> _Task statement_
Repeat, word for word, the stretch of the article on the missile-warning app from "Warnings are then" through "launched in June.".

Friday, 25 October 2013

Syrians download new app that gives them signal anytime they are about to be hit by a missile

The technology was designed by Dlshad Othman, who is originally from Syria
The technology was designed by Dlshad Othman, who is originally from Syria

A 27-year-old software engineer claims to have developed an app which tells people in Syria if they are about to be hit by a missile.
The app allegedly tracks when a Scud missile is fired and by using a formula involving trajectory and speed, it can calculate where it is likely to land, he says.
Warnings are then sent to people who have downloaded the app telling them to seek shelter. 
The technology was designed by Dlshad Othman, who is originally from Syria.
Mr Othman attended a conference hosted by Google in New York this week where he spoke about the device. 
Emails are then sent to the website www.aymta.com which tracks the position of the missile and where it is likely to land. 
Mr Othman said he believes his website is the one of its kind in Syria. The word 'aymta' is Arabic for 'when'. 
The engineer said he remembered a friend posting Facebook in north Syria that a missile had passed over head which gave him the idea for the website. 
He says the website took him two months to design and it was officially launched in June.

Information is gathered by seven spotters who are located in the hills outside Damascus. 
The spotters are all volunteers and according to Mr Othman it takes eight to 12 minutes for a missile to reach a northern target. 

Technology: The engineer designed the website www.aymta.com (pictured) which tracks missiles
Technology: The engineer designed the website www.aymta.com (pictured) which tracks missiles


The activist fled Syria in 2011 after fears he was going to be killed. He had been serving in the Syrian Army.

Saved entries:
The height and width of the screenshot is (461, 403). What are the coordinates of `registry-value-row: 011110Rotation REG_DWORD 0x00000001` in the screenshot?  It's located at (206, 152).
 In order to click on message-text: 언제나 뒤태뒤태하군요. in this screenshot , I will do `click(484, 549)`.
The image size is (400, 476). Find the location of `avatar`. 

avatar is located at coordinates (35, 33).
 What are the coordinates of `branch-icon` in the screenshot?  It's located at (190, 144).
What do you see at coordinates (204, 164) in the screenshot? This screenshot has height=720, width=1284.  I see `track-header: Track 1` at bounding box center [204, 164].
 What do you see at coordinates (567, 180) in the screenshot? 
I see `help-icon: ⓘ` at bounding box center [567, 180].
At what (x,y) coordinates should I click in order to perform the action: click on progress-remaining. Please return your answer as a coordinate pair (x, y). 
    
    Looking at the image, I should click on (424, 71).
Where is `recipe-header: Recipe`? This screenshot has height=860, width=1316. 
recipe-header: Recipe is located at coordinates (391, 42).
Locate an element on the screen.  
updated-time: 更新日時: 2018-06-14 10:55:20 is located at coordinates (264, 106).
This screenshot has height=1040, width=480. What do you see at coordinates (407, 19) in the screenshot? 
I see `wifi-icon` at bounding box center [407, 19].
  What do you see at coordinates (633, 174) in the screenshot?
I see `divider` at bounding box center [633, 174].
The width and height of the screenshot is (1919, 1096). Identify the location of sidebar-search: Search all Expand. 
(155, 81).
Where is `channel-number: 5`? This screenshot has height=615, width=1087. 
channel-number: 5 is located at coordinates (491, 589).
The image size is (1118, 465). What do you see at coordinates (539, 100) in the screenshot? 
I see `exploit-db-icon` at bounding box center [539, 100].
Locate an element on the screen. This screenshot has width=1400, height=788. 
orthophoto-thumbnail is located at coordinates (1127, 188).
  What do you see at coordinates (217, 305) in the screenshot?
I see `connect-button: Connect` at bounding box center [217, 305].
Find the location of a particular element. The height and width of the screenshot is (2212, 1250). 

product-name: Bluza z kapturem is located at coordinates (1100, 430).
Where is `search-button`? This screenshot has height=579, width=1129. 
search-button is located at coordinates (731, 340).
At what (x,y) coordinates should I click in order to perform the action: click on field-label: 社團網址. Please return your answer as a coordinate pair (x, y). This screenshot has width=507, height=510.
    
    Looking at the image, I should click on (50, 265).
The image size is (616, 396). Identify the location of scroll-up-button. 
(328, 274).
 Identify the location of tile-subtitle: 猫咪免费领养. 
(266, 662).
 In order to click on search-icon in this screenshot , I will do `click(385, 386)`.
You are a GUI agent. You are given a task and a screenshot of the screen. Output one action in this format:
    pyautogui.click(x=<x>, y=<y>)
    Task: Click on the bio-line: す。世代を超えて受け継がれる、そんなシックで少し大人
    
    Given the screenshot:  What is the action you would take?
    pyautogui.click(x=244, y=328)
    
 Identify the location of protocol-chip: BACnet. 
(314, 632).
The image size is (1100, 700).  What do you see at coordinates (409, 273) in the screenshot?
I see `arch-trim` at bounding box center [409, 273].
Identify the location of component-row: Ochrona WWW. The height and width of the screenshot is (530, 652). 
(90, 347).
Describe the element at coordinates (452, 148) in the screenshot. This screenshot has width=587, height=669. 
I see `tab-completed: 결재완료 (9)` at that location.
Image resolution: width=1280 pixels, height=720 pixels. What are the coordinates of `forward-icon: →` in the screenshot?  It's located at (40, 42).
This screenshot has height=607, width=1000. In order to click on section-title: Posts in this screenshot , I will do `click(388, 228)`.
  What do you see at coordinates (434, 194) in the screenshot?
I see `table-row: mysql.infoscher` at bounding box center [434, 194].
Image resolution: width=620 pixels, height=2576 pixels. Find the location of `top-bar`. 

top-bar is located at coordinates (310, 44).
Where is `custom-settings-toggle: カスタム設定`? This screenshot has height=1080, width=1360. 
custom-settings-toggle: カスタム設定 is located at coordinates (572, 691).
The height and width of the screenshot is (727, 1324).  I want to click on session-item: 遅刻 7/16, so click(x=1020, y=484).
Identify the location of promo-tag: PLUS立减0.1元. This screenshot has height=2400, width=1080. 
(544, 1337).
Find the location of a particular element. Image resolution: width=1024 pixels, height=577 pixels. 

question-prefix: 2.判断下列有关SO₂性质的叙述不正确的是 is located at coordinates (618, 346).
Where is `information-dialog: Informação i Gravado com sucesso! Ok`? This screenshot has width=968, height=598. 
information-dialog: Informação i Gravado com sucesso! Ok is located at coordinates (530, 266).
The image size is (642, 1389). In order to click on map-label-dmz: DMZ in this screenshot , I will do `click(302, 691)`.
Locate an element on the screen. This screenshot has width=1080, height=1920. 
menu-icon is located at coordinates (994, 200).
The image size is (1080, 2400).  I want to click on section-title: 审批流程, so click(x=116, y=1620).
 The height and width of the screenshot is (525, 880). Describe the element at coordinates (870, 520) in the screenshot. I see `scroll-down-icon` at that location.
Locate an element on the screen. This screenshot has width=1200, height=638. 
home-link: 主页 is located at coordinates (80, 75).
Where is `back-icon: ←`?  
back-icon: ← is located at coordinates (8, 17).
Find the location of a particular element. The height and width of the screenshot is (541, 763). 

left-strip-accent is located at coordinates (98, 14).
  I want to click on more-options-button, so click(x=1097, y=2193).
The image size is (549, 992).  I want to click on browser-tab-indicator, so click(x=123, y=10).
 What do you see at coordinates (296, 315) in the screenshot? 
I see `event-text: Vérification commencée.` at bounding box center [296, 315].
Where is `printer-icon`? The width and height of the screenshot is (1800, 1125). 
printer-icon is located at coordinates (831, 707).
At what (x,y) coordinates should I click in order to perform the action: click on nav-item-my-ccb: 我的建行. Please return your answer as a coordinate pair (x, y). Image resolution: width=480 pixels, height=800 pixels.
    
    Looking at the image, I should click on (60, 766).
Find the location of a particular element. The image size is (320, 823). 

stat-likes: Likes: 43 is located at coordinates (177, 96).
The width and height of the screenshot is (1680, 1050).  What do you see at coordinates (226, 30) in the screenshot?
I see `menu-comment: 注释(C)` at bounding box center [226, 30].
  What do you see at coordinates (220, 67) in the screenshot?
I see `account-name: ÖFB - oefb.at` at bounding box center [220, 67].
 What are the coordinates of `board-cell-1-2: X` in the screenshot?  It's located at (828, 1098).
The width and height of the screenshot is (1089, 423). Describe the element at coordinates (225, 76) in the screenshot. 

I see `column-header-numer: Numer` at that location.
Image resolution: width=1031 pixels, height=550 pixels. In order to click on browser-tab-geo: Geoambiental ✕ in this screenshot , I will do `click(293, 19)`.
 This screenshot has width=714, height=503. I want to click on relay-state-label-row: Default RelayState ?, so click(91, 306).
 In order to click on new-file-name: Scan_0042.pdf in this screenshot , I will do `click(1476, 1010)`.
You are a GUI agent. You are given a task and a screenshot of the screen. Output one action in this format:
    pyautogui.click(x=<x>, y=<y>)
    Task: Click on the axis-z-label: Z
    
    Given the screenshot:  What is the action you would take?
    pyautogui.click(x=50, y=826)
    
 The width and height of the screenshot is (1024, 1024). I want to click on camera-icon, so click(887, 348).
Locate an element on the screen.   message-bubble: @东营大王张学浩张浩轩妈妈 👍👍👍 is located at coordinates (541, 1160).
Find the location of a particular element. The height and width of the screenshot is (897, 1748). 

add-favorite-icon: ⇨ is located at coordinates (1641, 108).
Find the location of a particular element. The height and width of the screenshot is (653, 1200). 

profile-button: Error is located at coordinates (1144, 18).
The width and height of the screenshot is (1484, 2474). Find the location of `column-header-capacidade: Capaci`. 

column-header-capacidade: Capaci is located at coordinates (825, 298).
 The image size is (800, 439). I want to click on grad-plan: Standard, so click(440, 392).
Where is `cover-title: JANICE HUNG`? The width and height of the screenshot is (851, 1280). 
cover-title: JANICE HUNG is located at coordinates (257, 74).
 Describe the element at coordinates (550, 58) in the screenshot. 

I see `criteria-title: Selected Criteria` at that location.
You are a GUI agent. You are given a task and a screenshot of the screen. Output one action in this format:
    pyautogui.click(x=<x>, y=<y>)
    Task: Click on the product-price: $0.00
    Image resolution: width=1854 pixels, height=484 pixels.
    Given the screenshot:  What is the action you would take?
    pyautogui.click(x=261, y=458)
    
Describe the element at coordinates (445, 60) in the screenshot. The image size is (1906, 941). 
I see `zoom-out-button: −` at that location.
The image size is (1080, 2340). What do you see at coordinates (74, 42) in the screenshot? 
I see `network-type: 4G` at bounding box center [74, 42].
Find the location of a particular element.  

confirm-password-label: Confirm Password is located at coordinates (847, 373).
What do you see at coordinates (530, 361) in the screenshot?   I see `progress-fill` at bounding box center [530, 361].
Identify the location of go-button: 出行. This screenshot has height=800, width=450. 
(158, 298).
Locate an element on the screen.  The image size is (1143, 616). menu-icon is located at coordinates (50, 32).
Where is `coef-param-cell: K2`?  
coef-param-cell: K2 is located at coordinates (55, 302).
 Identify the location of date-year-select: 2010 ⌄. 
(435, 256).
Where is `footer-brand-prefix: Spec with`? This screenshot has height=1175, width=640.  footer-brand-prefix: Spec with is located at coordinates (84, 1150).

> _Problem solution_
Warnings are then sent to people who have downloaded the app telling them to seek shelter. 
The technology was designed by Dlshad Othman, who is originally from Syria.
Mr Othman attended a conference hosted by Google in New York this week where he spoke about the device. 
Emails are then sent to the website www.aymta.com which tracks the position of the missile and where it is likely to land. 
Mr Othman said he believes his website is the one of its kind in Syria. The word 'aymta' is Arabic for 'when'. 
The engineer said he remembered a friend posting Facebook in north Syria that a missile had passed over head which gave him the idea for the website. 
He says the website took him two months to design and it was officially launched in June.